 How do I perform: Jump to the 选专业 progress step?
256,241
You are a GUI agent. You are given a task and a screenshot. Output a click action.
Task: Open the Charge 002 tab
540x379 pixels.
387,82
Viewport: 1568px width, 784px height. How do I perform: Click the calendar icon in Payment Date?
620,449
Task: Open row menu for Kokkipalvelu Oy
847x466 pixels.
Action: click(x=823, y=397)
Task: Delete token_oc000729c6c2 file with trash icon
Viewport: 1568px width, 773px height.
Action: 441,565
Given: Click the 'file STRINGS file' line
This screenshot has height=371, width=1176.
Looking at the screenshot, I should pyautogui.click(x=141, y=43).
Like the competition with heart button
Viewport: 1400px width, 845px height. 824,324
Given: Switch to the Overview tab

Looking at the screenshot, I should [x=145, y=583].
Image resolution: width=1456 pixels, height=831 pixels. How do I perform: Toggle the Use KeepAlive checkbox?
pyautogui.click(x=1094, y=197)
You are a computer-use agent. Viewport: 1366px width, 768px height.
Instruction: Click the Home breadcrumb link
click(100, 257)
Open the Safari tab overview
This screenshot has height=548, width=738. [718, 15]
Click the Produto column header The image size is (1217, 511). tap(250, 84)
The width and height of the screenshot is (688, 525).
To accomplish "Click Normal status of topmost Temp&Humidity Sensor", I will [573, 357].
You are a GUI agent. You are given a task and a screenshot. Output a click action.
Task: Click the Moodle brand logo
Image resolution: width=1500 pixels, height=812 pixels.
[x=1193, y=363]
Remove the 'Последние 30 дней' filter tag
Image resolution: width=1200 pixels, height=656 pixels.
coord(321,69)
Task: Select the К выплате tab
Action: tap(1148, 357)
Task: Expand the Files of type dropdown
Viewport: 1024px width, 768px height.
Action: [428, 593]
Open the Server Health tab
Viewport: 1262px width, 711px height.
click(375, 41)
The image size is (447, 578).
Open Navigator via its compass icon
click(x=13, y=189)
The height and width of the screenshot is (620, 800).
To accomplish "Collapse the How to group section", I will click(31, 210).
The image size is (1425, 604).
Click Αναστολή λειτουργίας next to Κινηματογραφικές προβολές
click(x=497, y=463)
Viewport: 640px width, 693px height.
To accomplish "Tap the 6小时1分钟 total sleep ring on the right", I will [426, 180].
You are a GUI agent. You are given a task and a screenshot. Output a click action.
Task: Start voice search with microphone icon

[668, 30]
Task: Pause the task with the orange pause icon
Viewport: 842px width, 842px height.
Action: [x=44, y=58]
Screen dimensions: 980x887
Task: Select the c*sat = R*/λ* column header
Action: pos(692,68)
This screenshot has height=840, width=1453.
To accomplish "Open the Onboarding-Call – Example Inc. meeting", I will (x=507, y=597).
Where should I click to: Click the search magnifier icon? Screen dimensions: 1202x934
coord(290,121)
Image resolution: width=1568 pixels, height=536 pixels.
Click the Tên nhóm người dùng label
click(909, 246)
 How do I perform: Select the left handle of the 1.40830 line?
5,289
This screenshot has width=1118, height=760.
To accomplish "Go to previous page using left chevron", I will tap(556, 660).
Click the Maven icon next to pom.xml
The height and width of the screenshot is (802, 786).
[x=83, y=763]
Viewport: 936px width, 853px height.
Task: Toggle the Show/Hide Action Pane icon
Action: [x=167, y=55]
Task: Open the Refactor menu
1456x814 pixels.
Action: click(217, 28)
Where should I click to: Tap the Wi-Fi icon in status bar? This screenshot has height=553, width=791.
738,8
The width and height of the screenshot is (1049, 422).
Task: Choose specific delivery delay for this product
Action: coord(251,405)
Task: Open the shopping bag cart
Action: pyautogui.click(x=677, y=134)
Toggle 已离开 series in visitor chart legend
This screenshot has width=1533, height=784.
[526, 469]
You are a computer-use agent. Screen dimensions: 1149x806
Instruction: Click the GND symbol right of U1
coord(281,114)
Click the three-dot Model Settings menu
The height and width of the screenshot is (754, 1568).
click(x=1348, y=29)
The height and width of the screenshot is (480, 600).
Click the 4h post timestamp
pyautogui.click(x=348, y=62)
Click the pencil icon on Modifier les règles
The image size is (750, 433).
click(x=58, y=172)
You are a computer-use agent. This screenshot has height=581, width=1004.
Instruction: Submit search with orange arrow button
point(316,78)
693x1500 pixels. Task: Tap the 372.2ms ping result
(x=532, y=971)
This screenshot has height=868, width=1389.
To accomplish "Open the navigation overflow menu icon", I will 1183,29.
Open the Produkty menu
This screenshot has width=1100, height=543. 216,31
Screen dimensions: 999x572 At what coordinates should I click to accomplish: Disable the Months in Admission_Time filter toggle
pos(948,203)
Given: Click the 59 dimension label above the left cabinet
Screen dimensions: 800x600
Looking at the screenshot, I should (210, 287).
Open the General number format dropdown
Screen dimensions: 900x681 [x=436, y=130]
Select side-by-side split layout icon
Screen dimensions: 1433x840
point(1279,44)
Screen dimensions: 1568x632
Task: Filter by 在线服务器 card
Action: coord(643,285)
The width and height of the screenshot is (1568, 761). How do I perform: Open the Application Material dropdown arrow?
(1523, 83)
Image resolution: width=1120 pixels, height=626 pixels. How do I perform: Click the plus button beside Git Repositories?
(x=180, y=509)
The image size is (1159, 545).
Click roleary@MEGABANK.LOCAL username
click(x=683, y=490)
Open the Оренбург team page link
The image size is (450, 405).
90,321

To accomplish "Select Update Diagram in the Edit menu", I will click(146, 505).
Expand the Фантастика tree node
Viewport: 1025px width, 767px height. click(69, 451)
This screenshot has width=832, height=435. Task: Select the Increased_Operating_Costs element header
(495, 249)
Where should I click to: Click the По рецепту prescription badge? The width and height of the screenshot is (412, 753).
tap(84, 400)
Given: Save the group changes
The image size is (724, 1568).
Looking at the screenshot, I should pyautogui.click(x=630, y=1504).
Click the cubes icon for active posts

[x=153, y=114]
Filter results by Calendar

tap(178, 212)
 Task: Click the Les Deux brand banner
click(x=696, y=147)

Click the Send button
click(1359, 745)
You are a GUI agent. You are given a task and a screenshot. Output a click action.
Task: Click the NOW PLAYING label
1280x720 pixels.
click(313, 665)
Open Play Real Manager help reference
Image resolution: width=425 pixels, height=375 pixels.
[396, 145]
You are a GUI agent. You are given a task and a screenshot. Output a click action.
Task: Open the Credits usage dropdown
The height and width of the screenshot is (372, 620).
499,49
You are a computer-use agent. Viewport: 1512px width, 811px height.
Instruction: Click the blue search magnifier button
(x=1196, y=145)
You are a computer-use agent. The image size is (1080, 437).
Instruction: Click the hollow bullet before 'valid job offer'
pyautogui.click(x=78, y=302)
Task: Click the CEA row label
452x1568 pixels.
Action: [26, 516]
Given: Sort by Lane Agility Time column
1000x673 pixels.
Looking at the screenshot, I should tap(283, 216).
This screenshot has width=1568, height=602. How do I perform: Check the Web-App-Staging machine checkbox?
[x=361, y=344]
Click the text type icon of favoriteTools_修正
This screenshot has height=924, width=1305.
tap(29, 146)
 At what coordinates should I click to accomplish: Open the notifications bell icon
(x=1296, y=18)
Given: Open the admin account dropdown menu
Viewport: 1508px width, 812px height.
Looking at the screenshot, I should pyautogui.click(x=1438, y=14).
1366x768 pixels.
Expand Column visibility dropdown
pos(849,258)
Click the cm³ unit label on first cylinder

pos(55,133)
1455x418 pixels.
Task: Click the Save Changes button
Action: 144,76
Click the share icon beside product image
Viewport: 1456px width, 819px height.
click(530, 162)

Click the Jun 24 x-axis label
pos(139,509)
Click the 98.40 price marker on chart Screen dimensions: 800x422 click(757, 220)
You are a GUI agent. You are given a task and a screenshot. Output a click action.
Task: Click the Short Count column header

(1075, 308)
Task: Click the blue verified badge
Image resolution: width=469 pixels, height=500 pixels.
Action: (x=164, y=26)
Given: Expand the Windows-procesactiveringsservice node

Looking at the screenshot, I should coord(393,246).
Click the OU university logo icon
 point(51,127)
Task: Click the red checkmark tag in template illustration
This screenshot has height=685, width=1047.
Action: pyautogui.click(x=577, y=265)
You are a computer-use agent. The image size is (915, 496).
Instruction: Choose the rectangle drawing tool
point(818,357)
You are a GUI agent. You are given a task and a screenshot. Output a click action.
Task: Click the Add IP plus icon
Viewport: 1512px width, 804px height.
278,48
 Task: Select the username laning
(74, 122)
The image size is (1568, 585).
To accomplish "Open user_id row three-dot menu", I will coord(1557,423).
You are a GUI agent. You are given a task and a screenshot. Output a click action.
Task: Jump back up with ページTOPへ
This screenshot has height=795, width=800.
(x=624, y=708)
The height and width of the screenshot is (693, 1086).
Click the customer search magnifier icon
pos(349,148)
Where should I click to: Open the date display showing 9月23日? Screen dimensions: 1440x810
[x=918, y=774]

━━━━━━━━

● **Task instructions**: Keeping every character as it is, restate the lines above that run from the line with "This screenshot has width=1118, height=760." through the line with "Select side-by-side split layout icon", both included, and nothing else.

● **Result of this exercise**:
This screenshot has width=1118, height=760.
To accomplish "Go to previous page using left chevron", I will tap(556, 660).
Click the Maven icon next to pom.xml
The height and width of the screenshot is (802, 786).
[x=83, y=763]
Viewport: 936px width, 853px height.
Task: Toggle the Show/Hide Action Pane icon
Action: [x=167, y=55]
Task: Open the Refactor menu
1456x814 pixels.
Action: click(217, 28)
Where should I click to: Tap the Wi-Fi icon in status bar? This screenshot has height=553, width=791.
738,8
The width and height of the screenshot is (1049, 422).
Task: Choose specific delivery delay for this product
Action: coord(251,405)
Task: Open the shopping bag cart
Action: pyautogui.click(x=677, y=134)
Toggle 已离开 series in visitor chart legend
This screenshot has width=1533, height=784.
[526, 469]
You are a computer-use agent. Screen dimensions: 1149x806
Instruction: Click the GND symbol right of U1
coord(281,114)
Click the three-dot Model Settings menu
The height and width of the screenshot is (754, 1568).
click(x=1348, y=29)
The height and width of the screenshot is (480, 600).
Click the 4h post timestamp
pyautogui.click(x=348, y=62)
Click the pencil icon on Modifier les règles
The image size is (750, 433).
click(x=58, y=172)
You are a computer-use agent. This screenshot has height=581, width=1004.
Instruction: Submit search with orange arrow button
point(316,78)
693x1500 pixels. Task: Tap the 372.2ms ping result
(x=532, y=971)
This screenshot has height=868, width=1389.
To accomplish "Open the navigation overflow menu icon", I will 1183,29.
Open the Produkty menu
This screenshot has width=1100, height=543. 216,31
Screen dimensions: 999x572 At what coordinates should I click to accomplish: Disable the Months in Admission_Time filter toggle
pos(948,203)
Given: Click the 59 dimension label above the left cabinet
Screen dimensions: 800x600
Looking at the screenshot, I should (210, 287).
Open the General number format dropdown
Screen dimensions: 900x681 [x=436, y=130]
Select side-by-side split layout icon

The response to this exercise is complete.